Pop songwriter Ester Dean’s Brentwood home is vibrating with heavy synths as the singer-songwriter lays down the vocals on one of the handful of demos she is completing that day.
The first thing she does when she emerges from behind the sound booth is comment on this writer’s tardiness to a scheduled interview and listening session.
“You’re late,” she said, adding an expletive, before erupting into fits of laughter.
Dean’s unabashed demeanor is infectious -– especially as she apologizes for the amount of curse words she said she's sure will hit the cutting room floor. Her engineers and co-producer barely keep a straight face as they work as she cracks jokes and throw out vulgarities in between takes.

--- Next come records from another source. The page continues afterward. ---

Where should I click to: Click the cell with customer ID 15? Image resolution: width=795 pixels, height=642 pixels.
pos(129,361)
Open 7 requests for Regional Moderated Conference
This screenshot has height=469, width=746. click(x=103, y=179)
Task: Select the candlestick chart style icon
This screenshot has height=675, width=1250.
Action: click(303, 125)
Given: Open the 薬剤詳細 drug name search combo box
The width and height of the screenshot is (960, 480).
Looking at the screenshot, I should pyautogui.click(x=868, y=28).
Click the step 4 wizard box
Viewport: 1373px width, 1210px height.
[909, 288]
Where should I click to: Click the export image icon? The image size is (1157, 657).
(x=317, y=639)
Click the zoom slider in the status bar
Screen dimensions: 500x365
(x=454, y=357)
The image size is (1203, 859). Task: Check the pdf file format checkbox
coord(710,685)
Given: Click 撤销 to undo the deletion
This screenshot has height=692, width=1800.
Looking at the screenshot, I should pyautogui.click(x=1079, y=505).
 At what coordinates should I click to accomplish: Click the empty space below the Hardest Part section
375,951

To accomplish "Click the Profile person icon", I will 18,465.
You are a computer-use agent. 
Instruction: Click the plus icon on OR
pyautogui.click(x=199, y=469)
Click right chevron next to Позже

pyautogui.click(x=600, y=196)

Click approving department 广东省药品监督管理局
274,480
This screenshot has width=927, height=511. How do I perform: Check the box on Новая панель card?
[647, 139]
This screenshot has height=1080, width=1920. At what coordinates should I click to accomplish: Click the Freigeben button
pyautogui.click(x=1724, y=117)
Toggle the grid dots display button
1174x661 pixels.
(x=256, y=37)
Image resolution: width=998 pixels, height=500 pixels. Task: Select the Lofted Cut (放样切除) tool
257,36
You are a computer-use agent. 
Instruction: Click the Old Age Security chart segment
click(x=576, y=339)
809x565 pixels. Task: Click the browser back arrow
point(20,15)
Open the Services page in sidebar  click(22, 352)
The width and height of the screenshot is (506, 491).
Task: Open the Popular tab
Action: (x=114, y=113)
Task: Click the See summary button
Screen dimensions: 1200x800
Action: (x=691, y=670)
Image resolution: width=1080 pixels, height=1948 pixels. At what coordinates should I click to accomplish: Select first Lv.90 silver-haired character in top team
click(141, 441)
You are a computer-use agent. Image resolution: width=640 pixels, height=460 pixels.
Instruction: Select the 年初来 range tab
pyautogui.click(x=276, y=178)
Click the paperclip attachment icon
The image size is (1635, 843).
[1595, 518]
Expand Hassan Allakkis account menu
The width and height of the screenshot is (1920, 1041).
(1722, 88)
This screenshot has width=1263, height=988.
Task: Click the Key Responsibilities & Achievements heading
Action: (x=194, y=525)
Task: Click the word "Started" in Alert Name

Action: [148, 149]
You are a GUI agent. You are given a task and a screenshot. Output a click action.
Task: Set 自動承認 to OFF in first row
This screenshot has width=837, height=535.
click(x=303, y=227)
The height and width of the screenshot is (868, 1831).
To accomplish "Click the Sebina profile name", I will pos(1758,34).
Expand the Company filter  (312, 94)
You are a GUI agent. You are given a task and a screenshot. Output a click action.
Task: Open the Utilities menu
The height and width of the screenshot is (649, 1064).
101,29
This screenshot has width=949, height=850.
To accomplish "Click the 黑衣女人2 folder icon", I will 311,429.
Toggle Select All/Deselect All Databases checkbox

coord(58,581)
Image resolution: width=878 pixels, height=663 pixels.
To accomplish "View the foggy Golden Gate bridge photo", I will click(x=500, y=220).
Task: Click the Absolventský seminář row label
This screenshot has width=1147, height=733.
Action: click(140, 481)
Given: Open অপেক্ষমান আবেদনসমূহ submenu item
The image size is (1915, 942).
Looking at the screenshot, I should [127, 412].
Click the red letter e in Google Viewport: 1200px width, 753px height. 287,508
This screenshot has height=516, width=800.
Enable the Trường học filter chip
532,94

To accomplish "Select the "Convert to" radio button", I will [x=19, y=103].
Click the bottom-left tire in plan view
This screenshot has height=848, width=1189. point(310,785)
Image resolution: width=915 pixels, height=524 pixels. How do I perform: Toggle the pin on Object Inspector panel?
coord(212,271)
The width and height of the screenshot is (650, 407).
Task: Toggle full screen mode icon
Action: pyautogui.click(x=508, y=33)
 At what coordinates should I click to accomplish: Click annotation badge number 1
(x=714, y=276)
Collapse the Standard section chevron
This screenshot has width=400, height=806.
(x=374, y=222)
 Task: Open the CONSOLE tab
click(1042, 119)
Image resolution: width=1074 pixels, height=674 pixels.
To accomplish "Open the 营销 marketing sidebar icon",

As clichéd as it sounds, it’s tough to imagine the amount of work the hugely in-demand, Grammy-nominated 24-year-old is able to get accomplished with her playfulness often keeping her doubled over in laughter. She's written songs for Britney Spears, Chris Brown and a host of others, and is prepping a solo record.
“Three years ago I was dead broke,” she said in a rare moment of seriousness.
A wall in her studio is covered with collages of the goals she still hopes to achieve. Pictures of castles, cars and money are pasted together and surrounded by self-affirmations. She dreams big, but is the first to tell anyone who will listen that her success came only after she altered her outlook on herself.
“My mind set changed. I started thinking I deserved more,” she said of her positive outlook, which she attributed to the popular self-help DVD “The Secret.” “Things started happening for me. And quick.”
And in those three years she went from “dead broke” to one of urban pop’s most sought-after scribes.